■ DATASET ENTRIES:
▼

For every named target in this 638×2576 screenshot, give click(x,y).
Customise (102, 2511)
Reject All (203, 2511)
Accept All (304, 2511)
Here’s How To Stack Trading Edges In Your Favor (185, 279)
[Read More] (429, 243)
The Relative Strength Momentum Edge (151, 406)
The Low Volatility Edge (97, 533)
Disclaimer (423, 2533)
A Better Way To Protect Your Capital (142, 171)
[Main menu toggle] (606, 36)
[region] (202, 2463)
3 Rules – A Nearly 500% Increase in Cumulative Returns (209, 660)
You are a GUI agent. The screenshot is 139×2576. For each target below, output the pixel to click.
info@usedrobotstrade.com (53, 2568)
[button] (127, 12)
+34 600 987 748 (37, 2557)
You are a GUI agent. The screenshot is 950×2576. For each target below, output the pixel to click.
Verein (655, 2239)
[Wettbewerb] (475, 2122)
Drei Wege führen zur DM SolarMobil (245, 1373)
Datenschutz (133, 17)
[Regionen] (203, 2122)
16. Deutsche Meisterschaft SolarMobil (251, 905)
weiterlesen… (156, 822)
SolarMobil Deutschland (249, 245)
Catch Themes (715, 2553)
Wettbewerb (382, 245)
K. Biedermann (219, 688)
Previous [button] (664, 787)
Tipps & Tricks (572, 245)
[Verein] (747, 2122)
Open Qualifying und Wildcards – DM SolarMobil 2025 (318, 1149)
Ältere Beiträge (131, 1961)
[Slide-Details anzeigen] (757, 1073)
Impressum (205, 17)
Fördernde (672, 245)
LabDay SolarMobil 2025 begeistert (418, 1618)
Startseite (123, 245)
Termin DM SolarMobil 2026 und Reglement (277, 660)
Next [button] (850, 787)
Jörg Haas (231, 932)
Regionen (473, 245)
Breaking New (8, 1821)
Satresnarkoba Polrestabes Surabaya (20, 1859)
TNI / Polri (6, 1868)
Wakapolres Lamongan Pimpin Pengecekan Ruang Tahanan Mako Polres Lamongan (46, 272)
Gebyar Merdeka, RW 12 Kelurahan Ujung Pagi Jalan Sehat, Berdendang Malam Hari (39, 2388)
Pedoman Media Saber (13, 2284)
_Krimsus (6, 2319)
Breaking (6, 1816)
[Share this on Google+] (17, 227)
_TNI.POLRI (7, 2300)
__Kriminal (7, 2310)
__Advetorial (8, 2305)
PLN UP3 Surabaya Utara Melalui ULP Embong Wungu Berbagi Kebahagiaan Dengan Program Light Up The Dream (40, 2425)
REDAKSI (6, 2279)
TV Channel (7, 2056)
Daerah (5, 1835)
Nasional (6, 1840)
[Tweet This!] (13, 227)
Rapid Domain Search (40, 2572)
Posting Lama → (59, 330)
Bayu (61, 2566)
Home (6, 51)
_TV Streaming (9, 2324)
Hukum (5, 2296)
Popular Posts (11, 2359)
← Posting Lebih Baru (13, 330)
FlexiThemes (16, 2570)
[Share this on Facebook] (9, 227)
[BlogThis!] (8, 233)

▲

■ AIM OF THE EXERCISE:
A full, exact copy of the entries is required. Return it.

■ PROBLEM SOLUTION:
For every named target in this 638×2576 screenshot, give click(x,y).
Customise (102, 2511)
Reject All (203, 2511)
Accept All (304, 2511)
Here’s How To Stack Trading Edges In Your Favor (185, 279)
[Read More] (429, 243)
The Relative Strength Momentum Edge (151, 406)
The Low Volatility Edge (97, 533)
Disclaimer (423, 2533)
A Better Way To Protect Your Capital (142, 171)
[Main menu toggle] (606, 36)
[region] (202, 2463)
3 Rules – A Nearly 500% Increase in Cumulative Returns (209, 660)
You are a GUI agent. The screenshot is 139×2576. For each target below, output the pixel to click.
info@usedrobotstrade.com (53, 2568)
[button] (127, 12)
+34 600 987 748 (37, 2557)
You are a GUI agent. The screenshot is 950×2576. For each target below, output the pixel to click.
Verein (655, 2239)
[Wettbewerb] (475, 2122)
Drei Wege führen zur DM SolarMobil (245, 1373)
Datenschutz (133, 17)
[Regionen] (203, 2122)
16. Deutsche Meisterschaft SolarMobil (251, 905)
weiterlesen… (156, 822)
SolarMobil Deutschland (249, 245)
Catch Themes (715, 2553)
Wettbewerb (382, 245)
K. Biedermann (219, 688)
Previous [button] (664, 787)
Tipps & Tricks (572, 245)
[Verein] (747, 2122)
Open Qualifying und Wildcards – DM SolarMobil 2025 (318, 1149)
Ältere Beiträge (131, 1961)
[Slide-Details anzeigen] (757, 1073)
Impressum (205, 17)
Fördernde (672, 245)
LabDay SolarMobil 2025 begeistert (418, 1618)
Startseite (123, 245)
Termin DM SolarMobil 2026 und Reglement (277, 660)
Next [button] (850, 787)
Jörg Haas (231, 932)
Regionen (473, 245)
Breaking New (8, 1821)
Satresnarkoba Polrestabes Surabaya (20, 1859)
TNI / Polri (6, 1868)
Wakapolres Lamongan Pimpin Pengecekan Ruang Tahanan Mako Polres Lamongan (46, 272)
Gebyar Merdeka, RW 12 Kelurahan Ujung Pagi Jalan Sehat, Berdendang Malam Hari (39, 2388)
Pedoman Media Saber (13, 2284)
_Krimsus (6, 2319)
Breaking (6, 1816)
[Share this on Google+] (17, 227)
_TNI.POLRI (7, 2300)
__Kriminal (7, 2310)
__Advetorial (8, 2305)
PLN UP3 Surabaya Utara Melalui ULP Embong Wungu Berbagi Kebahagiaan Dengan Program Light Up The Dream (40, 2425)
REDAKSI (6, 2279)
TV Channel (7, 2056)
Daerah (5, 1835)
Nasional (6, 1840)
[Tweet This!] (13, 227)
Rapid Domain Search (40, 2572)
Posting Lama → (59, 330)
Bayu (61, 2566)
Home (6, 51)
_TV Streaming (9, 2324)
Hukum (5, 2296)
Popular Posts (11, 2359)
← Posting Lebih Baru (13, 330)
FlexiThemes (16, 2570)
[Share this on Facebook] (9, 227)
[BlogThis!] (8, 233)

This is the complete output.